Woodrow Wilson was a confirmed segregationist, and as President of Princeton he refused to admit Blacks. He enforced segregation in government offices and favored exclusion of Asians: “We cannot make a homogeneous population of a people who do not blend with the Caucasian race… . Oriental coolieism will give us another race problem to solve and surely we have had our lesson.”
Warren Harding wanted the races separate: “Men of both races [Black and White] may well stand uncompromisingly against every suggestion of social equality. This is not a question of social equality, but a question of recognizing a fundamental, eternal, inescapable difference. Racial amalgamation there cannot be.”
In 1921, Vice President-elect Calvin Coolidge wrote in "Good Housekeeping" about the basis for sound immigration policy:
"There are racial considerations too grave to be brushed aside for any sentimental reasons. Biological laws tell us that certain divergent people will not mix or blend…. Quality of mind and body suggests that observance of ethnic law is as great a necessity to a nation as immigration law."

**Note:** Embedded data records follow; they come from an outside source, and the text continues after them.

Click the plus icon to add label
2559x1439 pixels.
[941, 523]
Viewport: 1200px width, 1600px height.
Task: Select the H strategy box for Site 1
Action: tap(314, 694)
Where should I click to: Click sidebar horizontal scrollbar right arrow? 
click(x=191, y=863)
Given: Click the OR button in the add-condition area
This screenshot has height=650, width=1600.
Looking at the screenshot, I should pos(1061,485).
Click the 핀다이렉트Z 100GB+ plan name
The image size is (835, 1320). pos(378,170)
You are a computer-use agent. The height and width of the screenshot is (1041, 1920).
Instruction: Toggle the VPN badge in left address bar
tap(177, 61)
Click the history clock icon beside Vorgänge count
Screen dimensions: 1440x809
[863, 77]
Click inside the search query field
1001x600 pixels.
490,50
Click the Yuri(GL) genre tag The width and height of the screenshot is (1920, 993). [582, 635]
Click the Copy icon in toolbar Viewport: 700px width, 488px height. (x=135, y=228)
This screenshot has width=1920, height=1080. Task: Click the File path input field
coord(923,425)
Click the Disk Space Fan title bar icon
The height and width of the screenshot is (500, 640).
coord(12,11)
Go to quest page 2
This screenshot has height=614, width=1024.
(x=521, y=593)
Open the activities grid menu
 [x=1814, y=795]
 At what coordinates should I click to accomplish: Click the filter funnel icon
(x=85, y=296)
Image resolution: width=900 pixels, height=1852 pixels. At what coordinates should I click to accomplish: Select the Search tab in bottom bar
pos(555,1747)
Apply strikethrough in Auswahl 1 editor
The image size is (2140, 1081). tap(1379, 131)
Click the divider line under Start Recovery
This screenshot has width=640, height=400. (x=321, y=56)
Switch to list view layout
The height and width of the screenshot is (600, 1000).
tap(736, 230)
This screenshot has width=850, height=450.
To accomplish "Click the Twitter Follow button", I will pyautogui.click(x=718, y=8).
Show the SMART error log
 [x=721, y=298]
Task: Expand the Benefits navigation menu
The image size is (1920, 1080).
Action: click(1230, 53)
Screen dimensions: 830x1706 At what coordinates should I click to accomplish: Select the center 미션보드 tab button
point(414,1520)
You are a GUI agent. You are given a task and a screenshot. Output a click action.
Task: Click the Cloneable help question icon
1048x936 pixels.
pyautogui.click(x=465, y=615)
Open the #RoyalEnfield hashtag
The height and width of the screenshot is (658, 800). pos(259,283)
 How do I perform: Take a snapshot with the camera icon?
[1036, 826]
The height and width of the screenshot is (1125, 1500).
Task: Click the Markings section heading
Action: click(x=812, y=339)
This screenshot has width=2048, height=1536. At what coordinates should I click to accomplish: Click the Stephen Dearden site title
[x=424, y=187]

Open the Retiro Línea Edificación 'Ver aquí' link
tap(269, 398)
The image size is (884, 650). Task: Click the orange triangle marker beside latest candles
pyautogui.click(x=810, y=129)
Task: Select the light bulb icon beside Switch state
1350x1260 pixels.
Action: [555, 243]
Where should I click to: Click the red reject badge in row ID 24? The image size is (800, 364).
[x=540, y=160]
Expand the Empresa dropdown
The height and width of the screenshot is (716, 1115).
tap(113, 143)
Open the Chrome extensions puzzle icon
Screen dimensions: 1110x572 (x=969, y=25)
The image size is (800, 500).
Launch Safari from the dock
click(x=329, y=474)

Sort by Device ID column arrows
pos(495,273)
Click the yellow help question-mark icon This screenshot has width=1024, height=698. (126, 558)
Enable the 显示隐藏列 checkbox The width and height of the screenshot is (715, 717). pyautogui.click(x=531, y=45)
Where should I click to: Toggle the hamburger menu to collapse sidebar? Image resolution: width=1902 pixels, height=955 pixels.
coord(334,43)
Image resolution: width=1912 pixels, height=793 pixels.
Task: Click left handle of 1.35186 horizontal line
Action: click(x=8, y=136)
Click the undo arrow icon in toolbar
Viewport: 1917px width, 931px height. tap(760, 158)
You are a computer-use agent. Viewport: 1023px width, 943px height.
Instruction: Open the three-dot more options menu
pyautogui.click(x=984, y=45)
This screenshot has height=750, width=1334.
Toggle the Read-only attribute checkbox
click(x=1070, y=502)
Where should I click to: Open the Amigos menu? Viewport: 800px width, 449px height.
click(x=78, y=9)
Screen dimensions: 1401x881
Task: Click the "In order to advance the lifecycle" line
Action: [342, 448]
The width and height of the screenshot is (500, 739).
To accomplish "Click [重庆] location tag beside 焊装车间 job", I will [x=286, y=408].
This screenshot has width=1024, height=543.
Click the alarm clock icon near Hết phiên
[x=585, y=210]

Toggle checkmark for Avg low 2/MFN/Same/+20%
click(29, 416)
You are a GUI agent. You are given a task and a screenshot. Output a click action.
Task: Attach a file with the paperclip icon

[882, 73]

Harry Truman wrote: “I am strongly of the opinion Negroes ought to be in Africa, yellow men in Asia and white men in Europe and America.” He also referred to the Blacks on the White House staff as “an army of coons.”
As recent a President as Dwight Eisenhower argued that although it might be necessary to grant Blacks certain political rights, this did not mean social equality “or that a Negro should court my daughter.” It is only with John Kennedy that we finally find a president whose conception of race begins to be acceptable by today’s standards.
Today’s egalitarians are therefore radical dissenters from traditional American thinking. A conception of America as a nation of people with common values, culture, and heritage is far more faithful to vision of the founders.